(Available records begins)
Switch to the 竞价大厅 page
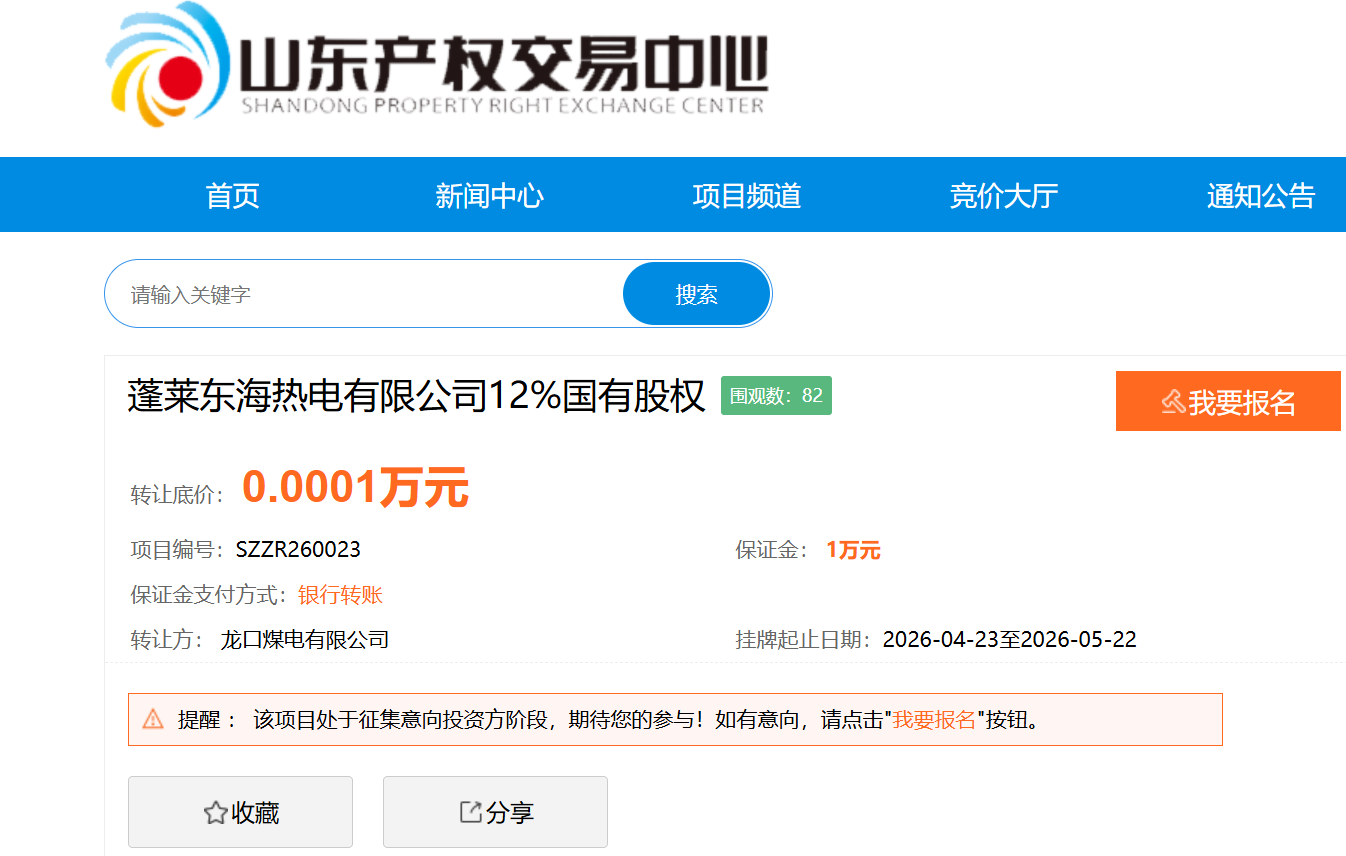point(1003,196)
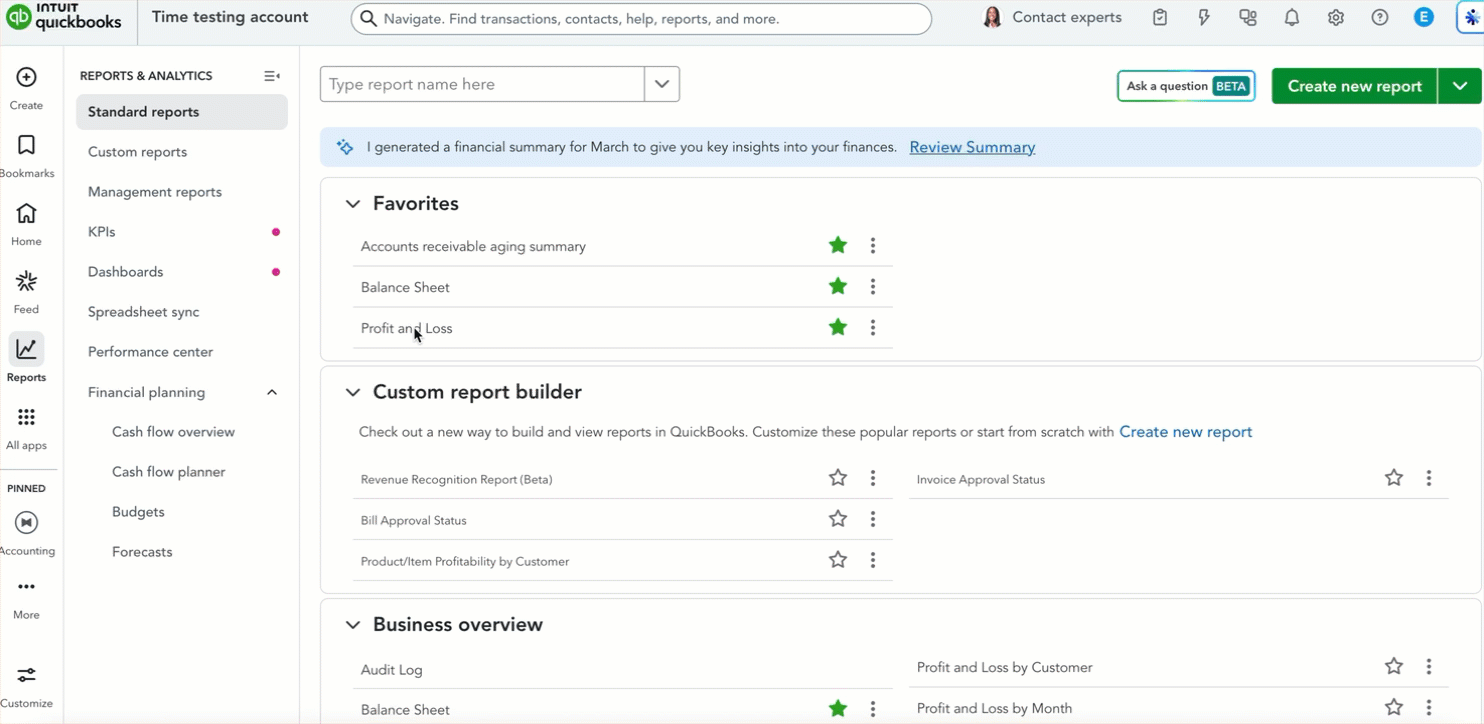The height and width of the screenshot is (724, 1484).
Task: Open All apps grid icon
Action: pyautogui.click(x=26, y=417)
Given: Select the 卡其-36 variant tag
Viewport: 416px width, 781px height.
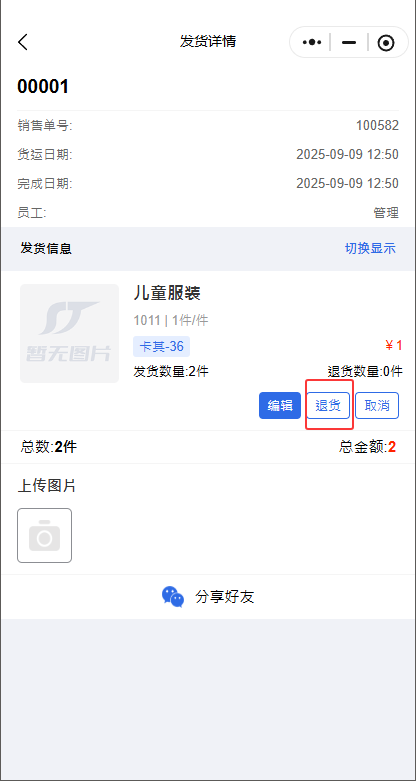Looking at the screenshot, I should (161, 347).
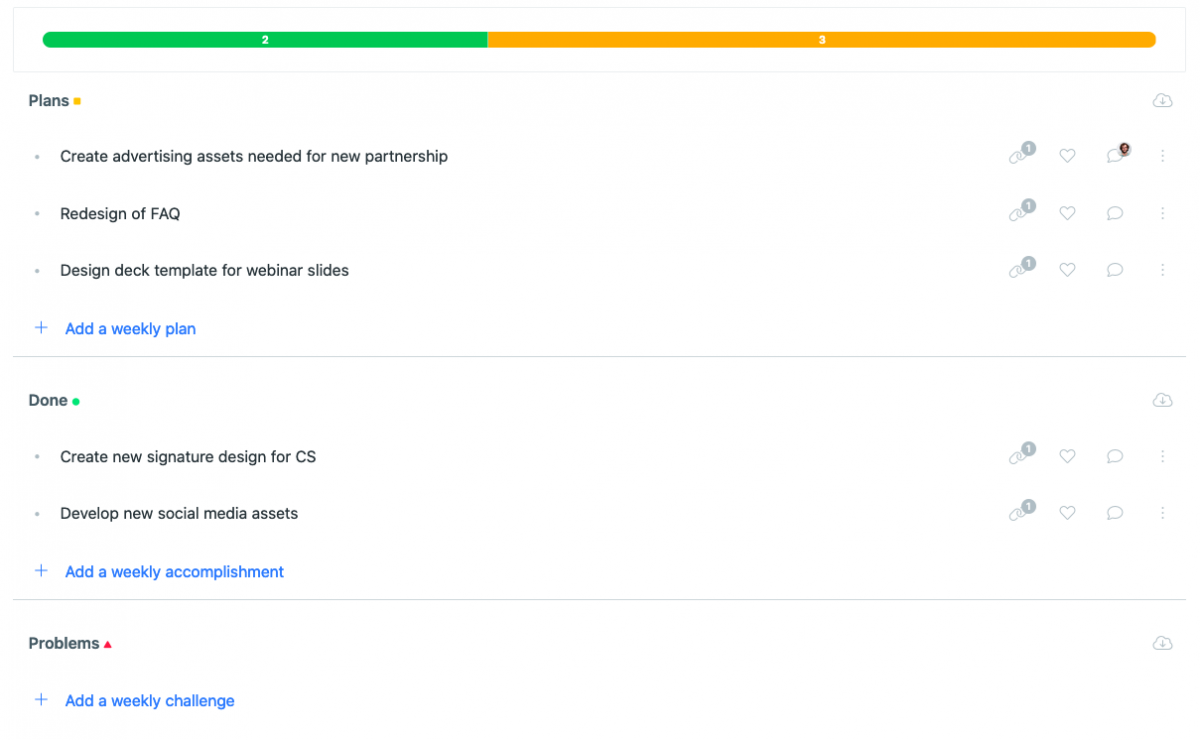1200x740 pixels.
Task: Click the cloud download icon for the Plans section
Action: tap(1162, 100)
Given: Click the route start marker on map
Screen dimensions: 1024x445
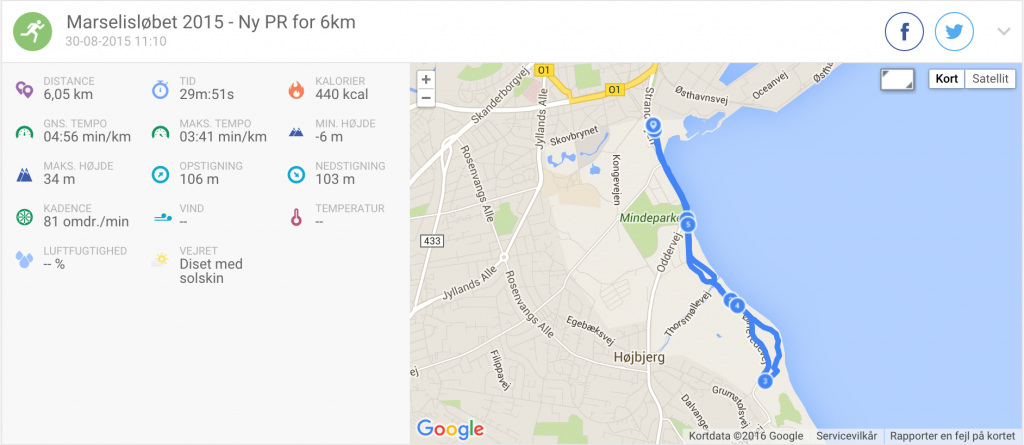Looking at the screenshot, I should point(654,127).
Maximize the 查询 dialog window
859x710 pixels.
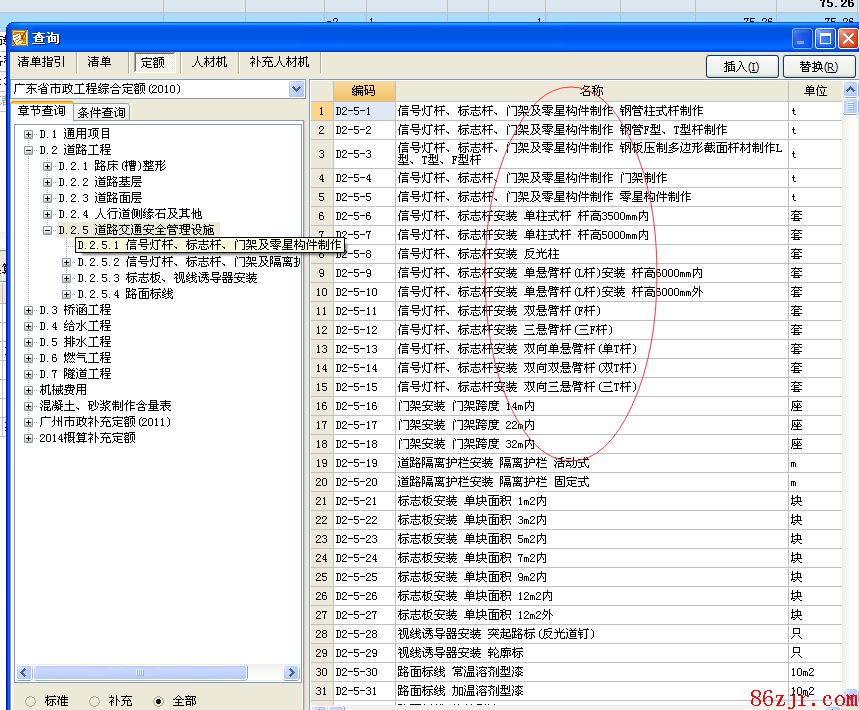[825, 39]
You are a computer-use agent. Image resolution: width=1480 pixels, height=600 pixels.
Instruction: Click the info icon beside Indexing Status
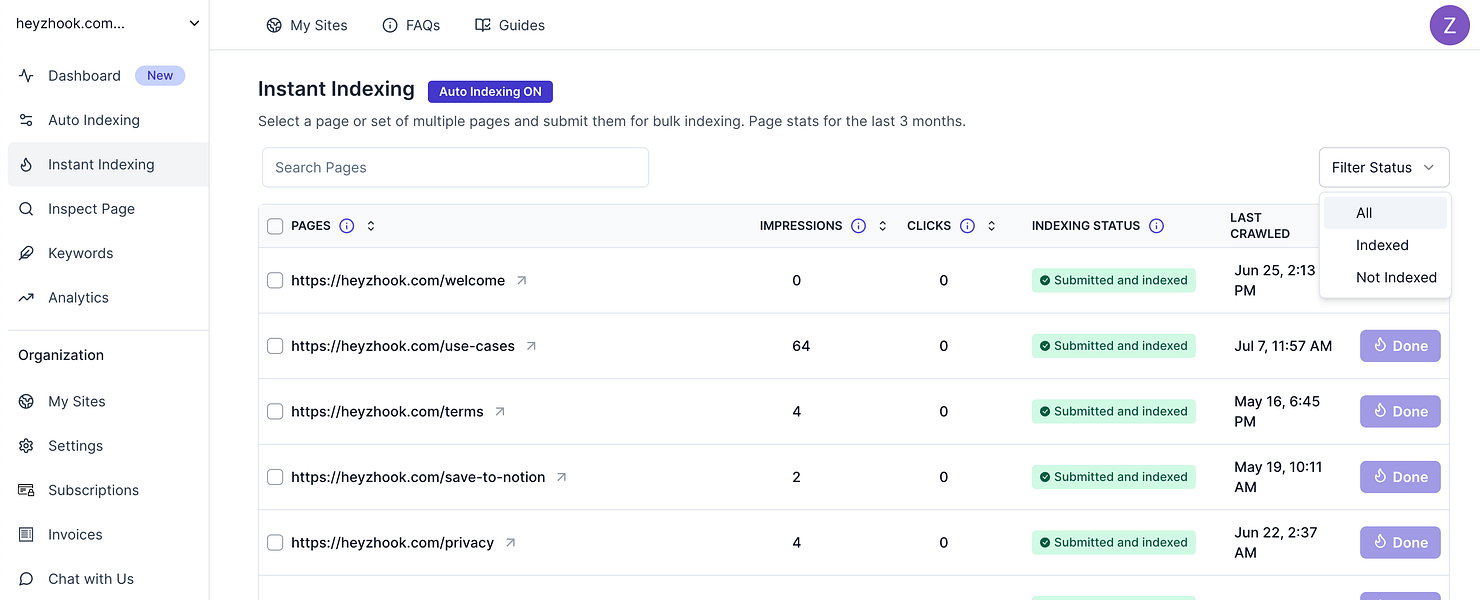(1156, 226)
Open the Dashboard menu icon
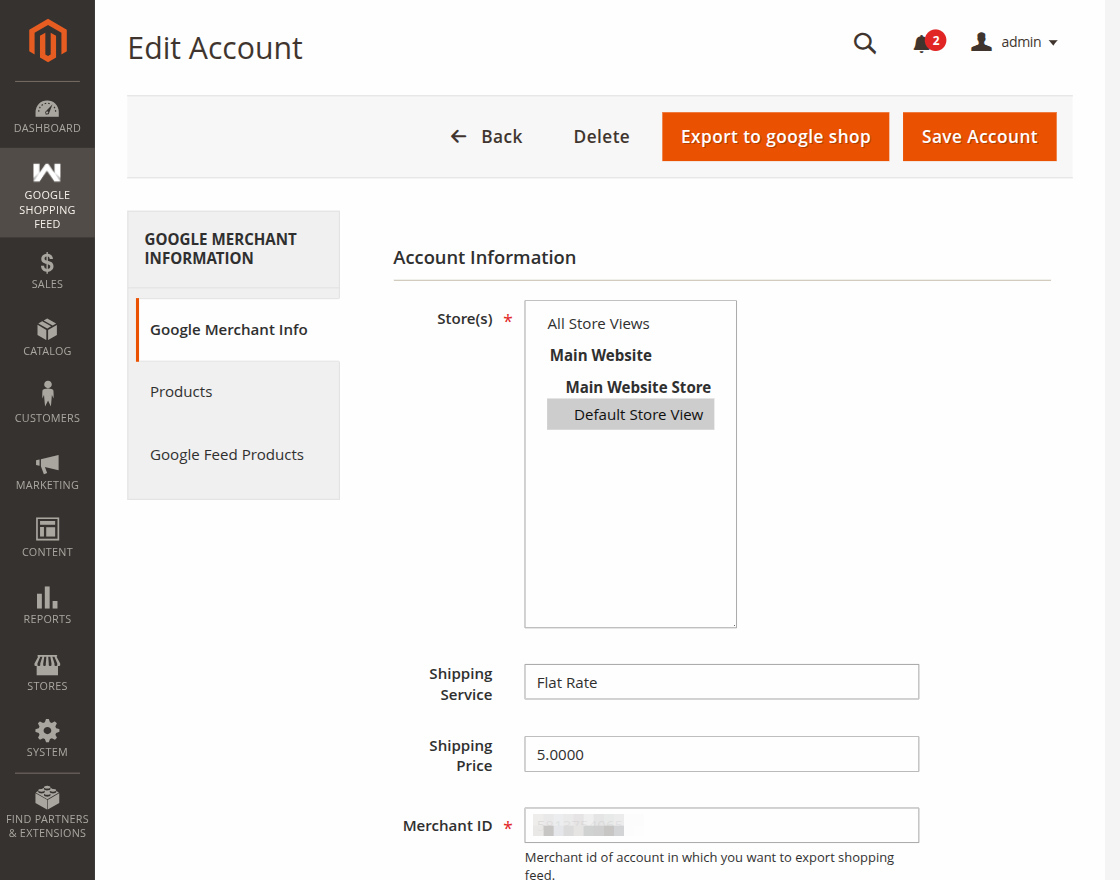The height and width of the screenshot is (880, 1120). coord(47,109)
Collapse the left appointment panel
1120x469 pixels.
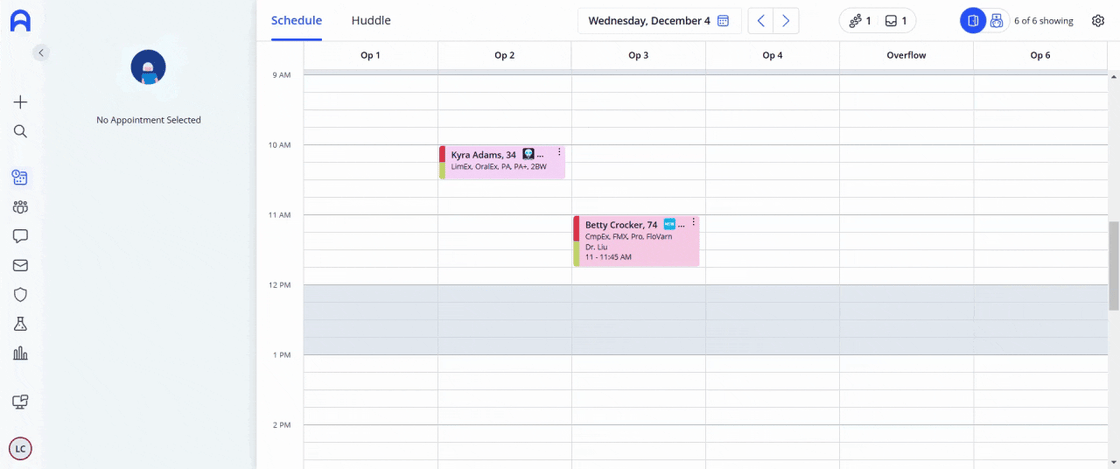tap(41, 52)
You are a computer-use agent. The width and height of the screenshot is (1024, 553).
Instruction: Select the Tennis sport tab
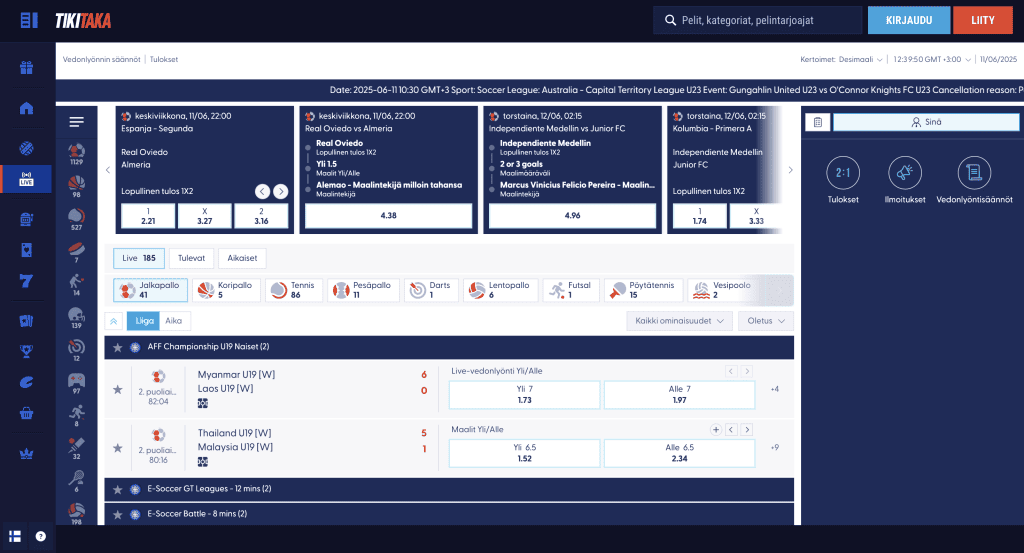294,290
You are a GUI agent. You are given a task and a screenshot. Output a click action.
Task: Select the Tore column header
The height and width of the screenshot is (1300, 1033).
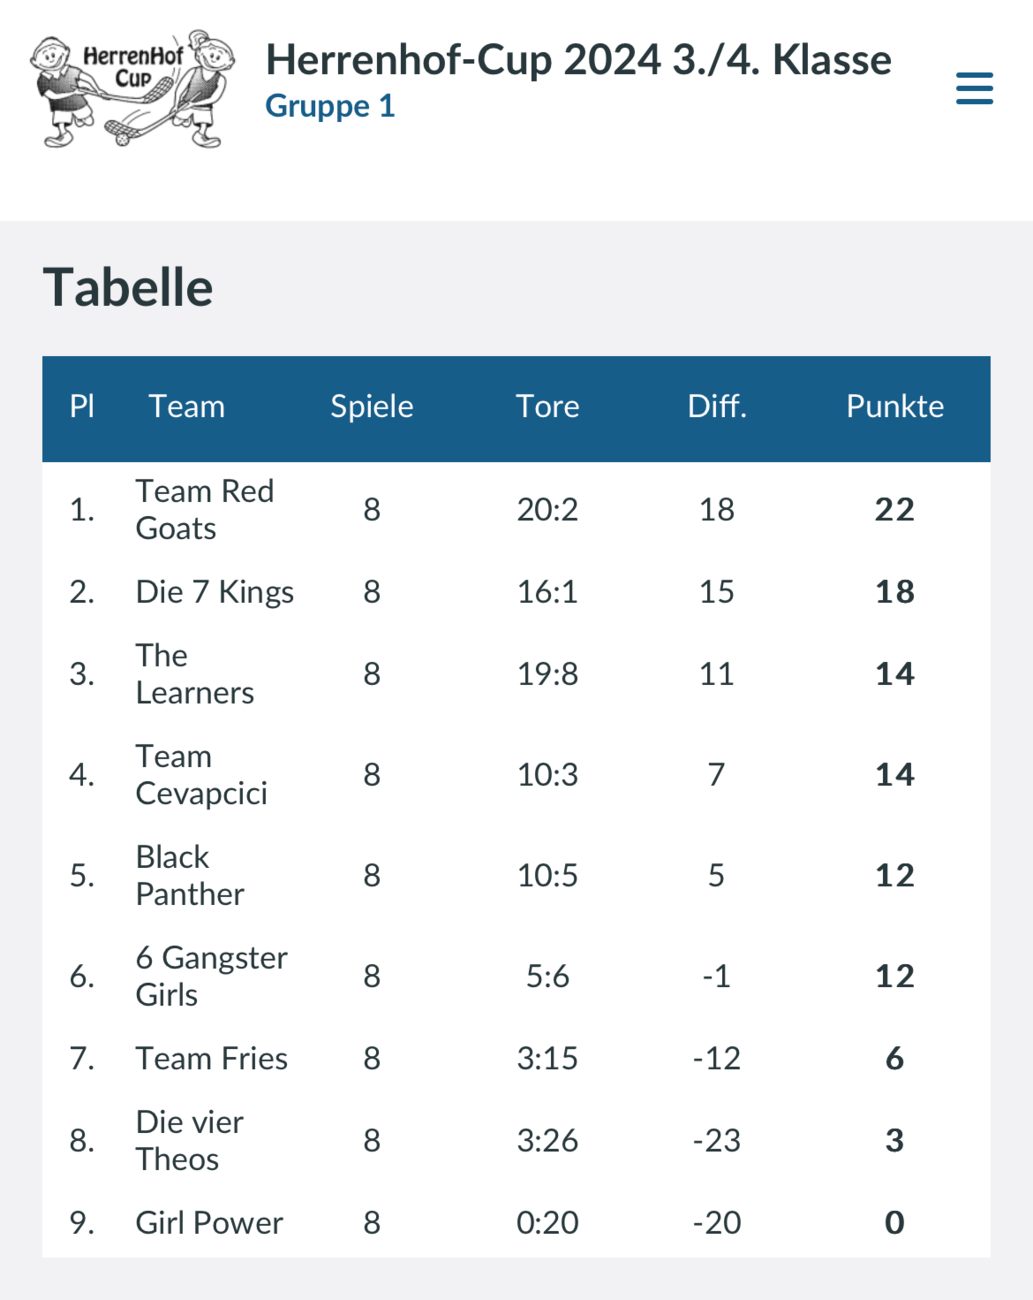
(Available records ends)
Find the line with "Given: Select the 卡其-36 variant tag" in the entries above. Set down exactly every line from it up to and including the line with "Task: Select the Tore column header", images excluded.

Answer space ->
Given: Select the 卡其-36 variant tag
Viewport: 416px width, 781px height.
Looking at the screenshot, I should (161, 347).
1200x740 pixels.
Task: Click the cloud download icon for the Plans section
Action: tap(1162, 100)
Given: Click the route start marker on map
Screen dimensions: 1024x445
Looking at the screenshot, I should point(654,127).
Maximize the 查询 dialog window
859x710 pixels.
[825, 39]
You are a computer-use agent. Image resolution: width=1480 pixels, height=600 pixels.
Instruction: Click the info icon beside Indexing Status
(1156, 226)
Open the Dashboard menu icon
The height and width of the screenshot is (880, 1120). coord(47,109)
Collapse the left appointment panel
1120x469 pixels.
tap(41, 52)
You are a computer-use agent. The width and height of the screenshot is (1024, 553).
Instruction: Select the Tennis sport tab
294,290
You are a GUI agent. You are given a task and a screenshot. Output a click action.
Task: Select the Tore column header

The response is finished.